Anchorman is really the sum of its parts — and excellent parts they are, anchored, as it were, by a typically committed performance from Ferrell, who embodies his grotesque role with enough commitment to keep the audience connected to the character as he makes his shrieking, shirtless, lecherous, milk-slobbering way through an ultimately redemptive character arc. Other characters orbit around him, an array of foils to this affectionate caricature of seventies masculinity, each blessed with an iconic, quotable trait or snippet of dialogue: Brick, the mentally retarded weatherman who reels off such lines as ‘I love lamp’ with a dead-eyed glare; Brian, with his love for the Sex Panther fragrance; even Baxter, the ‘tiny furry Buddha’ who ends up getting booted off the San Francisco bridge by a scene-stealing Jack Black, has spawned his share of cultural touchstones.
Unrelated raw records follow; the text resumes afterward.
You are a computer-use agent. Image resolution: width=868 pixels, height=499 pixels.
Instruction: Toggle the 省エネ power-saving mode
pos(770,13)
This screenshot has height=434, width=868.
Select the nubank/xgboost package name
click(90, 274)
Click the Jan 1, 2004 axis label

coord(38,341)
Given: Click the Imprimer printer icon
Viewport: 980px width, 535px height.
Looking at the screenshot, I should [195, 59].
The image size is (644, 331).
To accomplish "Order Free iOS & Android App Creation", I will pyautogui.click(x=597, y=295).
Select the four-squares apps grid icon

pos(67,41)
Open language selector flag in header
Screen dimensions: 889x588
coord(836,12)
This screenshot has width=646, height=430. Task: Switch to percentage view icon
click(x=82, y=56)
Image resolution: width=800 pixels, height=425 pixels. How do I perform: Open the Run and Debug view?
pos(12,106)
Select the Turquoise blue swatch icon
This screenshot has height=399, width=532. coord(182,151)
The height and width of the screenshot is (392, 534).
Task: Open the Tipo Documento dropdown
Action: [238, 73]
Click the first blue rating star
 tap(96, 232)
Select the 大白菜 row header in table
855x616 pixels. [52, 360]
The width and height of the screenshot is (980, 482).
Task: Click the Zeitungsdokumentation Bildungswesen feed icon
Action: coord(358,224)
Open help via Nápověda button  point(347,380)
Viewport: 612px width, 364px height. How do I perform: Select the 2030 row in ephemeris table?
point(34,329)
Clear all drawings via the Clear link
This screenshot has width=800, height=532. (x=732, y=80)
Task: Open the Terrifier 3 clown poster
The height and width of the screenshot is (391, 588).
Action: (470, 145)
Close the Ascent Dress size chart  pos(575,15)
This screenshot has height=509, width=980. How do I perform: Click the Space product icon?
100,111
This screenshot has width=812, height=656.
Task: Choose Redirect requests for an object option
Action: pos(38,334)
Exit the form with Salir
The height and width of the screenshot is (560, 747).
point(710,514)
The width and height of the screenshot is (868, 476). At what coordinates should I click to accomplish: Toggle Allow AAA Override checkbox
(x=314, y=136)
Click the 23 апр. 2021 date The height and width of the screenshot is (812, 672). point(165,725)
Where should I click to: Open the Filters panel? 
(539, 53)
Perhaps the peak of Anchorman’s collage of early-aughts glory comes in the news network street fight scene, a glorious meta-staging of the battle between Hollywood bro-packs, with Ferrell/Burgundy’s KVWN gang facing off against groups led by Vince Vaughn, Luke Wilson, Tim Robbins and Ben Stiller, playing the leader of a Spanish-language news team. “To this day, that’s still the craziest day I’ve ever had,” McKay said a decade later upon the release of the Anchorman sequel. “And that scene, more than any scene in the movie, became the signature thing, in the sense that you had the feeling that the movie could do anything.”

Anchorman really could do anything, with its rogues gallery of 00’s American comic greats and its refusal to commit to anything beyond the utterly dedicated, and convincing, central performance of its eponymous star. Ferrell’s dedication to the ridiculous role, as in so many SNL bits, keeps the whole thing together, from Fred Armisen’s iconic ‘yazz flute’ scene (another SNL reunion) to the impromptu acapella gang rendition of ‘Afternoon Delight’. Arguably, it’s Ferrell’s singular capability of getting the audience on-board with the mentality of his ridiculous creation that’s kept the movie feeling lovably ridiculous over fifteen years down the line. Ron Burgundy is a risible fossil at the start of the movie — but unlike so many other male leading men of his vintage, he shows an awareness of his position in a “glass case of emotion”, and a willingness to change. Staying classy, indeed.

Áine Kennedy is a London-based writer and manager of the ScriptUp blog.